=== PROBLEM TO WORK ON ===
Type out every entry again, character for character.
++++
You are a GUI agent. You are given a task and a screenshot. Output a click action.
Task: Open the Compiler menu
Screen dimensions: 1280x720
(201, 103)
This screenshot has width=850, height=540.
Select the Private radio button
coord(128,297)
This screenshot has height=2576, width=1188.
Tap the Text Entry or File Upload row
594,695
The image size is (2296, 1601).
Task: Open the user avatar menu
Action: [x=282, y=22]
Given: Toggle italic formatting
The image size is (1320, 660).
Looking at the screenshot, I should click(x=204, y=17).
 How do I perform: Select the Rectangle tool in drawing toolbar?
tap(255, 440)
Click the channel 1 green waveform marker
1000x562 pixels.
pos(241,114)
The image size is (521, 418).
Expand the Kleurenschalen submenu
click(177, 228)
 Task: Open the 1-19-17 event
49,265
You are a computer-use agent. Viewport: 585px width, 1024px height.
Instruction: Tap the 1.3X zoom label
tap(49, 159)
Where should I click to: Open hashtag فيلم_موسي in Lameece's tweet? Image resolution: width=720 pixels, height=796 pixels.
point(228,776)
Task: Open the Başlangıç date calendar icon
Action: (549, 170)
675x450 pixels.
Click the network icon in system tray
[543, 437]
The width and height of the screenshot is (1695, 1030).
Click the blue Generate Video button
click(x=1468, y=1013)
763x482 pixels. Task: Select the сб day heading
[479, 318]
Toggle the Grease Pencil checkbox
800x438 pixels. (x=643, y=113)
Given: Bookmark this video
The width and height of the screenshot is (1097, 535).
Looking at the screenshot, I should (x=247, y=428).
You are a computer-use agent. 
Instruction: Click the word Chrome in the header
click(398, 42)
++++
=== OUTPUT OF THE TASK ===
You are a GUI agent. You are given a task and a screenshot. Output a click action.
Task: Open the Compiler menu
Screen dimensions: 1280x720
(201, 103)
This screenshot has width=850, height=540.
Select the Private radio button
coord(128,297)
This screenshot has height=2576, width=1188.
Tap the Text Entry or File Upload row
594,695
The image size is (2296, 1601).
Task: Open the user avatar menu
Action: [x=282, y=22]
Given: Toggle italic formatting
The image size is (1320, 660).
Looking at the screenshot, I should click(x=204, y=17).
 How do I perform: Select the Rectangle tool in drawing toolbar?
tap(255, 440)
Click the channel 1 green waveform marker
1000x562 pixels.
pos(241,114)
The image size is (521, 418).
Expand the Kleurenschalen submenu
click(177, 228)
 Task: Open the 1-19-17 event
49,265
You are a computer-use agent. Viewport: 585px width, 1024px height.
Instruction: Tap the 1.3X zoom label
tap(49, 159)
Where should I click to: Open hashtag فيلم_موسي in Lameece's tweet? Image resolution: width=720 pixels, height=796 pixels.
point(228,776)
Task: Open the Başlangıç date calendar icon
Action: (549, 170)
675x450 pixels.
Click the network icon in system tray
[543, 437]
The width and height of the screenshot is (1695, 1030).
Click the blue Generate Video button
click(x=1468, y=1013)
763x482 pixels. Task: Select the сб day heading
[479, 318]
Toggle the Grease Pencil checkbox
800x438 pixels. (x=643, y=113)
Given: Bookmark this video
The width and height of the screenshot is (1097, 535).
Looking at the screenshot, I should (x=247, y=428).
You are a computer-use agent. 
Instruction: Click the word Chrome in the header
click(398, 42)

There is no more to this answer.